**TASK PROMPT**
Print each of the records below, leaving every word as it is.
*** SUPPLIED DATA Section Begins ***
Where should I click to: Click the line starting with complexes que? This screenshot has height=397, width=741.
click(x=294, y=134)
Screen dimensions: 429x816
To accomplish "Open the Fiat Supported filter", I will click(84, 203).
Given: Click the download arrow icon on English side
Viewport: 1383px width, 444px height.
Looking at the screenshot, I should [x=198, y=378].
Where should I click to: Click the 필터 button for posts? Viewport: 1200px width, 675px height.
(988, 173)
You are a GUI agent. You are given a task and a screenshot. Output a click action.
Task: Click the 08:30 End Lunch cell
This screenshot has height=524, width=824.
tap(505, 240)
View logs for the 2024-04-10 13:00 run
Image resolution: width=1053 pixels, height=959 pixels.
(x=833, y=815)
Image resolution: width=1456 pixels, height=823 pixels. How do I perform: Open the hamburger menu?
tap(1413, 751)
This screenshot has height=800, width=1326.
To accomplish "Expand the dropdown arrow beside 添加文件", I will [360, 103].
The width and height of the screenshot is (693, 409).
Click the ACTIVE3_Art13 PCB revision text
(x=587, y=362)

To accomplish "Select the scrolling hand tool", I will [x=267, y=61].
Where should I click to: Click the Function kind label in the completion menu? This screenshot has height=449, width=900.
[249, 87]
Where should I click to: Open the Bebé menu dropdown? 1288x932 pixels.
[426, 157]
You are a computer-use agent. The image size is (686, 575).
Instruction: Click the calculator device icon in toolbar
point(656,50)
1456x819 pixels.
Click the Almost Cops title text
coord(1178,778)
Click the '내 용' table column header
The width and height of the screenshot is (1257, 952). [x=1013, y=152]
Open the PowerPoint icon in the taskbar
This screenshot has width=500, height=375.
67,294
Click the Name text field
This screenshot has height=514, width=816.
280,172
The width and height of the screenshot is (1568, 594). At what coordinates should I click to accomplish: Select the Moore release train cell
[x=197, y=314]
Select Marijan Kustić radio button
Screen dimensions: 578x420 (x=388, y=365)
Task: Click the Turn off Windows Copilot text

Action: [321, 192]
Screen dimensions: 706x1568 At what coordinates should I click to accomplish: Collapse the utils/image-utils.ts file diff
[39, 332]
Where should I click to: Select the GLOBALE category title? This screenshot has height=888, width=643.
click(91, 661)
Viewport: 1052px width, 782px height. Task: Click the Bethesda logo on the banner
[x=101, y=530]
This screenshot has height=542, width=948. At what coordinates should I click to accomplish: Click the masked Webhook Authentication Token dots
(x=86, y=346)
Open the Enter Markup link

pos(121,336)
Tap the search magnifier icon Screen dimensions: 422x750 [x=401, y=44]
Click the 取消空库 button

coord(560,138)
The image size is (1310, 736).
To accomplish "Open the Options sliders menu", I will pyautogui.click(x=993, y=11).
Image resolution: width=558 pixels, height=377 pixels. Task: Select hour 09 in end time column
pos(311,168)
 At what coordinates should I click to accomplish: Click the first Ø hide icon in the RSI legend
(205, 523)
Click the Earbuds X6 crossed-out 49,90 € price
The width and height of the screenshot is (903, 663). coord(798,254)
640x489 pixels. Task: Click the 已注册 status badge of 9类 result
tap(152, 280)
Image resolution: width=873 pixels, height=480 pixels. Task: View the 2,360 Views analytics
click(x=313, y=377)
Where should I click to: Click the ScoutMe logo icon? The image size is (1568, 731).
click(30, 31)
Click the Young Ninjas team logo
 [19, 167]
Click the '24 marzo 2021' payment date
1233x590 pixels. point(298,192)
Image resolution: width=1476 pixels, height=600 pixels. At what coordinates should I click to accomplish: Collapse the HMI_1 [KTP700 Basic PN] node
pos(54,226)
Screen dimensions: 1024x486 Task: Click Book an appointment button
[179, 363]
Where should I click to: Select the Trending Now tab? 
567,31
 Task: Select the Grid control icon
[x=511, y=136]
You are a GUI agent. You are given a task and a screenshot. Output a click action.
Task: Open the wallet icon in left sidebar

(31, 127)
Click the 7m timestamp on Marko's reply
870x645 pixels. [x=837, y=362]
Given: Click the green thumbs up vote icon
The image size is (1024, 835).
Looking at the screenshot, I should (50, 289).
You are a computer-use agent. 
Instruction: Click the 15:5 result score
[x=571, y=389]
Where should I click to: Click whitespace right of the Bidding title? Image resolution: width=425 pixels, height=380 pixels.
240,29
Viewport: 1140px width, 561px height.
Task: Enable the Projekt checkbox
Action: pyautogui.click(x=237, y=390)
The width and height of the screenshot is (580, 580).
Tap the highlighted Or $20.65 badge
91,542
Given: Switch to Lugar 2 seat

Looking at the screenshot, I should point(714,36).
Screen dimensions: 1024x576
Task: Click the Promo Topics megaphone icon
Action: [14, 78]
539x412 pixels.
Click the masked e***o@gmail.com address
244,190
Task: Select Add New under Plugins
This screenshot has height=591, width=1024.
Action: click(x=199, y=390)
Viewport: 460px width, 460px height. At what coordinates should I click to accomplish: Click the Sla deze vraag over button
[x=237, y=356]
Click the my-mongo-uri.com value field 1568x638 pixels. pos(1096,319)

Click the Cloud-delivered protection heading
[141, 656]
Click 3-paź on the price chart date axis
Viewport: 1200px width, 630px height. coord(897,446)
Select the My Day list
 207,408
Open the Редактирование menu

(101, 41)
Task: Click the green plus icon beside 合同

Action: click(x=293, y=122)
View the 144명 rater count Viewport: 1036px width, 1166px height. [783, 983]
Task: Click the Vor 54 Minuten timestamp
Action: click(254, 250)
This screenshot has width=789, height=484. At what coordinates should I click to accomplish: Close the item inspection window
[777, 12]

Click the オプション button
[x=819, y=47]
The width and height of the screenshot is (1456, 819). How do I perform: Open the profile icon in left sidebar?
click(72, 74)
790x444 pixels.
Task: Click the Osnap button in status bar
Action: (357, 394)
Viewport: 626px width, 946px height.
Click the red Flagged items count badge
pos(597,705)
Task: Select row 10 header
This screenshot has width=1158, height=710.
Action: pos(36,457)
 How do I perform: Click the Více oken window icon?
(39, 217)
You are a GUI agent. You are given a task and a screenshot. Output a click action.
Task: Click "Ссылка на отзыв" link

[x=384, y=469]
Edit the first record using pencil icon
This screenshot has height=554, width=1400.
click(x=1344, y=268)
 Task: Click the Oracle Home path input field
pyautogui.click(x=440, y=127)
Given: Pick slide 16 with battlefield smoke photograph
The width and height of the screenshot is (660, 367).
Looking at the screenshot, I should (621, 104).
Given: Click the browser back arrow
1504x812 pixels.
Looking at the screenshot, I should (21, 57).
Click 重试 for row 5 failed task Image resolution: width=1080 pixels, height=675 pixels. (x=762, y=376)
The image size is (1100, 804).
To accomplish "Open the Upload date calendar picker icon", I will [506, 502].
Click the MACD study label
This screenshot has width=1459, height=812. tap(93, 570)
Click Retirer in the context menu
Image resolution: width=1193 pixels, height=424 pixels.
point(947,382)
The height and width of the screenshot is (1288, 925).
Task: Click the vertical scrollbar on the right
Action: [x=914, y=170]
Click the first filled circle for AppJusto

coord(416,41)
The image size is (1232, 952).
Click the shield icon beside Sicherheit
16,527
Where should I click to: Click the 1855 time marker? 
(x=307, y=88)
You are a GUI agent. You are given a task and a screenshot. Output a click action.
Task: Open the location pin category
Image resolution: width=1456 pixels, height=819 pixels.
*** SUPPLIED DATA Section Ends ***
**EXERCISE OUTPUT**
Where should I click to: Click the line starting with complexes que? This screenshot has height=397, width=741.
click(x=294, y=134)
Screen dimensions: 429x816
To accomplish "Open the Fiat Supported filter", I will click(84, 203).
Given: Click the download arrow icon on English side
Viewport: 1383px width, 444px height.
Looking at the screenshot, I should [x=198, y=378].
Where should I click to: Click the 필터 button for posts? Viewport: 1200px width, 675px height.
(988, 173)
You are a GUI agent. You are given a task and a screenshot. Output a click action.
Task: Click the 08:30 End Lunch cell
This screenshot has height=524, width=824.
tap(505, 240)
View logs for the 2024-04-10 13:00 run
Image resolution: width=1053 pixels, height=959 pixels.
(x=833, y=815)
Image resolution: width=1456 pixels, height=823 pixels. How do I perform: Open the hamburger menu?
tap(1413, 751)
This screenshot has height=800, width=1326.
To accomplish "Expand the dropdown arrow beside 添加文件", I will [360, 103].
The width and height of the screenshot is (693, 409).
Click the ACTIVE3_Art13 PCB revision text
(x=587, y=362)

To accomplish "Select the scrolling hand tool", I will [x=267, y=61].
Where should I click to: Click the Function kind label in the completion menu? This screenshot has height=449, width=900.
[249, 87]
Where should I click to: Open the Bebé menu dropdown? 1288x932 pixels.
[426, 157]
You are a computer-use agent. The image size is (686, 575).
Instruction: Click the calculator device icon in toolbar
point(656,50)
1456x819 pixels.
Click the Almost Cops title text
coord(1178,778)
Click the '내 용' table column header
The width and height of the screenshot is (1257, 952). [x=1013, y=152]
Open the PowerPoint icon in the taskbar
This screenshot has width=500, height=375.
67,294
Click the Name text field
This screenshot has height=514, width=816.
280,172
The width and height of the screenshot is (1568, 594). At what coordinates should I click to accomplish: Select the Moore release train cell
[x=197, y=314]
Select Marijan Kustić radio button
Screen dimensions: 578x420 (x=388, y=365)
Task: Click the Turn off Windows Copilot text

Action: [321, 192]
Screen dimensions: 706x1568 At what coordinates should I click to accomplish: Collapse the utils/image-utils.ts file diff
[39, 332]
Where should I click to: Select the GLOBALE category title? This screenshot has height=888, width=643.
click(91, 661)
Viewport: 1052px width, 782px height. Task: Click the Bethesda logo on the banner
[x=101, y=530]
This screenshot has height=542, width=948. At what coordinates should I click to accomplish: Click the masked Webhook Authentication Token dots
(x=86, y=346)
Open the Enter Markup link

pos(121,336)
Tap the search magnifier icon Screen dimensions: 422x750 [x=401, y=44]
Click the 取消空库 button

coord(560,138)
The image size is (1310, 736).
To accomplish "Open the Options sliders menu", I will pyautogui.click(x=993, y=11).
Image resolution: width=558 pixels, height=377 pixels. Task: Select hour 09 in end time column
pos(311,168)
 At what coordinates should I click to accomplish: Click the first Ø hide icon in the RSI legend
(205, 523)
Click the Earbuds X6 crossed-out 49,90 € price
The width and height of the screenshot is (903, 663). coord(798,254)
640x489 pixels. Task: Click the 已注册 status badge of 9类 result
tap(152, 280)
Image resolution: width=873 pixels, height=480 pixels. Task: View the 2,360 Views analytics
click(x=313, y=377)
Where should I click to: Click the ScoutMe logo icon? The image size is (1568, 731).
click(30, 31)
Click the Young Ninjas team logo
 [19, 167]
Click the '24 marzo 2021' payment date
1233x590 pixels. point(298,192)
Image resolution: width=1476 pixels, height=600 pixels. At what coordinates should I click to accomplish: Collapse the HMI_1 [KTP700 Basic PN] node
pos(54,226)
Screen dimensions: 1024x486 Task: Click Book an appointment button
[179, 363]
Where should I click to: Select the Trending Now tab? 
567,31
 Task: Select the Grid control icon
[x=511, y=136]
You are a GUI agent. You are given a task and a screenshot. Output a click action.
Task: Open the wallet icon in left sidebar

(31, 127)
Click the 7m timestamp on Marko's reply
870x645 pixels. [x=837, y=362]
Given: Click the green thumbs up vote icon
The image size is (1024, 835).
Looking at the screenshot, I should (50, 289).
You are a computer-use agent. 
Instruction: Click the 15:5 result score
[x=571, y=389]
Where should I click to: Click whitespace right of the Bidding title? Image resolution: width=425 pixels, height=380 pixels.
240,29
Viewport: 1140px width, 561px height.
Task: Enable the Projekt checkbox
Action: pyautogui.click(x=237, y=390)
The width and height of the screenshot is (580, 580).
Tap the highlighted Or $20.65 badge
91,542
Given: Switch to Lugar 2 seat

Looking at the screenshot, I should point(714,36).
Screen dimensions: 1024x576
Task: Click the Promo Topics megaphone icon
Action: [14, 78]
539x412 pixels.
Click the masked e***o@gmail.com address
244,190
Task: Select Add New under Plugins
This screenshot has height=591, width=1024.
Action: click(x=199, y=390)
Viewport: 460px width, 460px height. At what coordinates should I click to accomplish: Click the Sla deze vraag over button
[x=237, y=356]
Click the my-mongo-uri.com value field 1568x638 pixels. pos(1096,319)

Click the Cloud-delivered protection heading
[141, 656]
Click 3-paź on the price chart date axis
Viewport: 1200px width, 630px height. coord(897,446)
Select the My Day list
 207,408
Open the Редактирование menu

(101, 41)
Task: Click the green plus icon beside 合同

Action: click(x=293, y=122)
View the 144명 rater count Viewport: 1036px width, 1166px height. [783, 983]
Task: Click the Vor 54 Minuten timestamp
Action: click(254, 250)
This screenshot has width=789, height=484. At what coordinates should I click to accomplish: Close the item inspection window
[777, 12]

Click the オプション button
[x=819, y=47]
The width and height of the screenshot is (1456, 819). How do I perform: Open the profile icon in left sidebar?
click(72, 74)
790x444 pixels.
Task: Click the Osnap button in status bar
Action: (357, 394)
Viewport: 626px width, 946px height.
Click the red Flagged items count badge
pos(597,705)
Task: Select row 10 header
This screenshot has width=1158, height=710.
Action: pos(36,457)
 How do I perform: Click the Více oken window icon?
(39, 217)
You are a GUI agent. You are given a task and a screenshot. Output a click action.
Task: Click "Ссылка на отзыв" link

[x=384, y=469]
Edit the first record using pencil icon
This screenshot has height=554, width=1400.
click(x=1344, y=268)
 Task: Click the Oracle Home path input field
pyautogui.click(x=440, y=127)
Given: Pick slide 16 with battlefield smoke photograph
The width and height of the screenshot is (660, 367).
Looking at the screenshot, I should (621, 104).
Given: Click the browser back arrow
1504x812 pixels.
Looking at the screenshot, I should (21, 57).
Click 重试 for row 5 failed task Image resolution: width=1080 pixels, height=675 pixels. (x=762, y=376)
The image size is (1100, 804).
To accomplish "Open the Upload date calendar picker icon", I will [506, 502].
Click the MACD study label
This screenshot has width=1459, height=812. tap(93, 570)
Click Retirer in the context menu
Image resolution: width=1193 pixels, height=424 pixels.
point(947,382)
The height and width of the screenshot is (1288, 925).
Task: Click the vertical scrollbar on the right
Action: [x=914, y=170]
Click the first filled circle for AppJusto

coord(416,41)
The image size is (1232, 952).
Click the shield icon beside Sicherheit
16,527
Where should I click to: Click the 1855 time marker? 
(x=307, y=88)
You are a GUI agent. You are given a task and a screenshot. Output a click action.
Task: Open the location pin category
Image resolution: width=1456 pixels, height=819 pixels.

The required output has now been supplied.